TD Cowen analysts led by Seamus Cassidy argue the recent decline in US alcohol consumption is a cyclical reset, not a permanent shift. US alcohol volumes fell 4.5% in 2025 after a 3.2% drop in 2024, but the analysts see potential upside as valuations have compressed to 14.5 times forward earnings from a five-year average of 20.8 times.
US alcohol volumes have fallen for four straight years, but TD Cowen says the selloff is overdone and a cyclical rebound is coming.
"The recent downturn in alcohol consumption looks more like a cyclical reset made worse by inflation and weaker discretionary income, rather than a permanent consumer retreat," Seamus Cassidy, analyst at TD Cowen, said.

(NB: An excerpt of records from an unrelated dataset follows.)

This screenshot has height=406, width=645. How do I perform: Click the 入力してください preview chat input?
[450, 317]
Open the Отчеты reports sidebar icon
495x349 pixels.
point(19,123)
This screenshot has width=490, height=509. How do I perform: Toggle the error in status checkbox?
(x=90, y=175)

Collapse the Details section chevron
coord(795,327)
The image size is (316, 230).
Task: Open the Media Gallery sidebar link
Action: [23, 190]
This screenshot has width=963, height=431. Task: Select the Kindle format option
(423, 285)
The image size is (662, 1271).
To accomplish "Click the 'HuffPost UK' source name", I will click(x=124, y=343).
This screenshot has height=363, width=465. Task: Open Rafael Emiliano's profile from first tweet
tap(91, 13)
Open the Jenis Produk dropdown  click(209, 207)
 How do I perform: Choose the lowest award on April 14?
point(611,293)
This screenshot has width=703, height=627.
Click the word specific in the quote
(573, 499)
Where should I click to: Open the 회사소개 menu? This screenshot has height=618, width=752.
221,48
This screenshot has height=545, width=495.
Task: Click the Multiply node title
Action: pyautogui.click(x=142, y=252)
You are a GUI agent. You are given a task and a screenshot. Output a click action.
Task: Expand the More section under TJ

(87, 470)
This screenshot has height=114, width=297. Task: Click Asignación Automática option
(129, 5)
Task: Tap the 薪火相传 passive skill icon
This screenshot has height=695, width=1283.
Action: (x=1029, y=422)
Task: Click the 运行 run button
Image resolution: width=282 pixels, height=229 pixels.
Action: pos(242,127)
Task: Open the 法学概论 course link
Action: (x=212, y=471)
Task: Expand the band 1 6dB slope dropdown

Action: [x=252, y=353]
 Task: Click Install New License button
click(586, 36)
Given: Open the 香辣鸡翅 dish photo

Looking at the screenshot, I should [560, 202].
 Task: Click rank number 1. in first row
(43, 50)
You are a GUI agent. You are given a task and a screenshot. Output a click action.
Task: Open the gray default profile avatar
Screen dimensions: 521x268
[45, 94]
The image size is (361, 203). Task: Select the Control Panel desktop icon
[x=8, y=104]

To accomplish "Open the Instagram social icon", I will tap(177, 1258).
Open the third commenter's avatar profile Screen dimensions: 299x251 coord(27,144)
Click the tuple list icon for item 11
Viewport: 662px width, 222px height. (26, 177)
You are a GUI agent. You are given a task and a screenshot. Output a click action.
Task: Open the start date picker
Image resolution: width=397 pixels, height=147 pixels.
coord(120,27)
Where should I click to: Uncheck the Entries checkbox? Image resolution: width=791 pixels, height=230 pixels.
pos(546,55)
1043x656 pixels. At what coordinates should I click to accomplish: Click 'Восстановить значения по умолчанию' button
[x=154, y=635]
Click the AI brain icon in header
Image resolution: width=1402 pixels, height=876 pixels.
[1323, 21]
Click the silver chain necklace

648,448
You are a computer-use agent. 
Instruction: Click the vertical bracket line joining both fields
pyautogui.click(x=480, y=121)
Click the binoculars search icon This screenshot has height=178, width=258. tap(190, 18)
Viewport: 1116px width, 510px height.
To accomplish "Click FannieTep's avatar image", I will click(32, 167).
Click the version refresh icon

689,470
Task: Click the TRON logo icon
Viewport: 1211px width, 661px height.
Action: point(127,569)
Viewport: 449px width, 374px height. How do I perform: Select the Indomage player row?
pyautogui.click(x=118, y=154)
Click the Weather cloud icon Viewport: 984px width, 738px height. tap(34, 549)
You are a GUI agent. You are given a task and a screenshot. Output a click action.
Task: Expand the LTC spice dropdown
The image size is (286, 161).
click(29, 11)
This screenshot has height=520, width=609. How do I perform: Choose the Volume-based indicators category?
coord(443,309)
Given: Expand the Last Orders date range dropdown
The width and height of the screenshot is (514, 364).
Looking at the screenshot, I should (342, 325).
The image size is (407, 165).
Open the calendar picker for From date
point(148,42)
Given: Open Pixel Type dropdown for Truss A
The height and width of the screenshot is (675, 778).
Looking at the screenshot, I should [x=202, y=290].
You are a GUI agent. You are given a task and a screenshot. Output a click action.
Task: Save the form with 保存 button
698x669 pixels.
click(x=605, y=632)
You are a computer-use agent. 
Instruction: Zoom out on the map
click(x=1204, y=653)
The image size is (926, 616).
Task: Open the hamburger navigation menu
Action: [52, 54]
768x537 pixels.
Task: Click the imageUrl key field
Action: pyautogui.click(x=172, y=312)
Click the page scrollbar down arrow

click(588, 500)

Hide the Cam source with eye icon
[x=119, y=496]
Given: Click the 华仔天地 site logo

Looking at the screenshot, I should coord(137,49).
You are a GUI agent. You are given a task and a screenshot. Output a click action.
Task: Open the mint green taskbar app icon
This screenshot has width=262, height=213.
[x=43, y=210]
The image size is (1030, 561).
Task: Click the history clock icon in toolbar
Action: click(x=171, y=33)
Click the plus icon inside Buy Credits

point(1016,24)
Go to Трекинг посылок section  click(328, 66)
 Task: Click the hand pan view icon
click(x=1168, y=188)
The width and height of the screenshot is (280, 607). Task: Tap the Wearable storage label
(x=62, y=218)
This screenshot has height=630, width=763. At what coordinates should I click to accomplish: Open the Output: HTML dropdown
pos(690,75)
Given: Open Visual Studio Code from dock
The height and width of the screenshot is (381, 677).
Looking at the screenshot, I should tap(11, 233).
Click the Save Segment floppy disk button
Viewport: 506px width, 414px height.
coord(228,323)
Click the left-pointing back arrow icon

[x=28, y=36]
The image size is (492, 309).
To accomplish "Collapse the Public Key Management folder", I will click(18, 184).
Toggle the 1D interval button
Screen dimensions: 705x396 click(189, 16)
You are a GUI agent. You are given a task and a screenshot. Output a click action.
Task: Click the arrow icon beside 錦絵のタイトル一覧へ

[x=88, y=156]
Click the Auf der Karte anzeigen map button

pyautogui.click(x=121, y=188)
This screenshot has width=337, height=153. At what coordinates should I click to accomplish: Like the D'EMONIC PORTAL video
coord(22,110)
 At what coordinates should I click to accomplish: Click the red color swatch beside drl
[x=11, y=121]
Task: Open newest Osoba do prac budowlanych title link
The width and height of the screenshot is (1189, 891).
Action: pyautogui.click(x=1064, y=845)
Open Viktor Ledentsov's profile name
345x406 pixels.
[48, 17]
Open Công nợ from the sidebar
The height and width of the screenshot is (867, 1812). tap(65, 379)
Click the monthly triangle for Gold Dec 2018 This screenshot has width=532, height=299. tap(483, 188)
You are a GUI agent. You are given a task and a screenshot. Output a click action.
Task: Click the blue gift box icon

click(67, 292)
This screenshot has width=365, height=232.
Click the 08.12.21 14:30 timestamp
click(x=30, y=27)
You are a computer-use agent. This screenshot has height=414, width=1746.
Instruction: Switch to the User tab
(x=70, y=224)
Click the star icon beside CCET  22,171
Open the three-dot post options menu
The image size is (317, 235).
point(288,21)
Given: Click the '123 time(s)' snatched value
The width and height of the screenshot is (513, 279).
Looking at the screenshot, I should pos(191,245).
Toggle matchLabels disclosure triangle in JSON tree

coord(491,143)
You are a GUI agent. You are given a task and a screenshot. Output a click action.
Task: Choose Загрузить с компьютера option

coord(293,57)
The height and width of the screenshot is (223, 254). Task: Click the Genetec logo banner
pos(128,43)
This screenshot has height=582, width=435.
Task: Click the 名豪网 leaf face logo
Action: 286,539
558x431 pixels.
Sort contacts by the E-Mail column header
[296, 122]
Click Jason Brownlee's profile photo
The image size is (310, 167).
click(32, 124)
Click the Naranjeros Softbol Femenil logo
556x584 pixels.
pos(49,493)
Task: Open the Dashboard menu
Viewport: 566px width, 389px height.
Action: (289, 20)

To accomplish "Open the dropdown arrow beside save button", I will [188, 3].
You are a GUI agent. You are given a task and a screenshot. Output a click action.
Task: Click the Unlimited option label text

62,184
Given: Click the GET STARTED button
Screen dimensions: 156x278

US alcohol volumes declined 4.5% in 2025 following a 3.2% drop in 2024, according to IWSR data. Gallup data showed self-reported drinking rates falling to 54% in 2025, the lowest in 86 years of polling. Alcohol stocks now trade at 14.5 times forward earnings, down from a five-year average of 20.8 times.
Constellation Brands, rated Buy by TD Cowen, has fallen 43% over the past two years, while Diageo, also rated Buy, is down about 34%. Boston Beer lost 37% and Molson Coors declined 20% over the same period. The analysts noted that alcohol's share of nondurable goods spending has stayed relatively stable at about 5.5% in 2025, above the long-term average of 5% from 1990 through 2025.
Higher living costs and weaker purchasing power have led to fewer bar nights and parties, while wellness culture has made moderation more socially acceptable, the analysts said. But they drew parallels to the 1980s and early 1990s, when alcohol consumption retreated amid tighter drunken-driving laws and a higher legal drinking age, only to recover as the economic backdrop improved.
"The primary driver, in our view, was a more supportive macro backdrop that lifted discretionary spending," the analysts wrote, suggesting Gen Z consumers could follow a similar pattern.
TD Cowen still forecasts US alcohol revenue to grow just 1.3% annually from 2025 through 2030. But with valuations already pricing in structural concerns, even modest volume stabilization could support upside for alcohol stocks, the analysts said. Constellation could benefit from World Cup demand and strength in Mexican imports, while Diageo could benefit from cost cuts and organizational changes under a new CEO.
The call represents a contrarian bet against a four-year volume decline. Investors will watch second-half 2026 consumption data for signs of stabilization that could validate the thesis.
This article is for informational purposes only and does not constitute investment advice.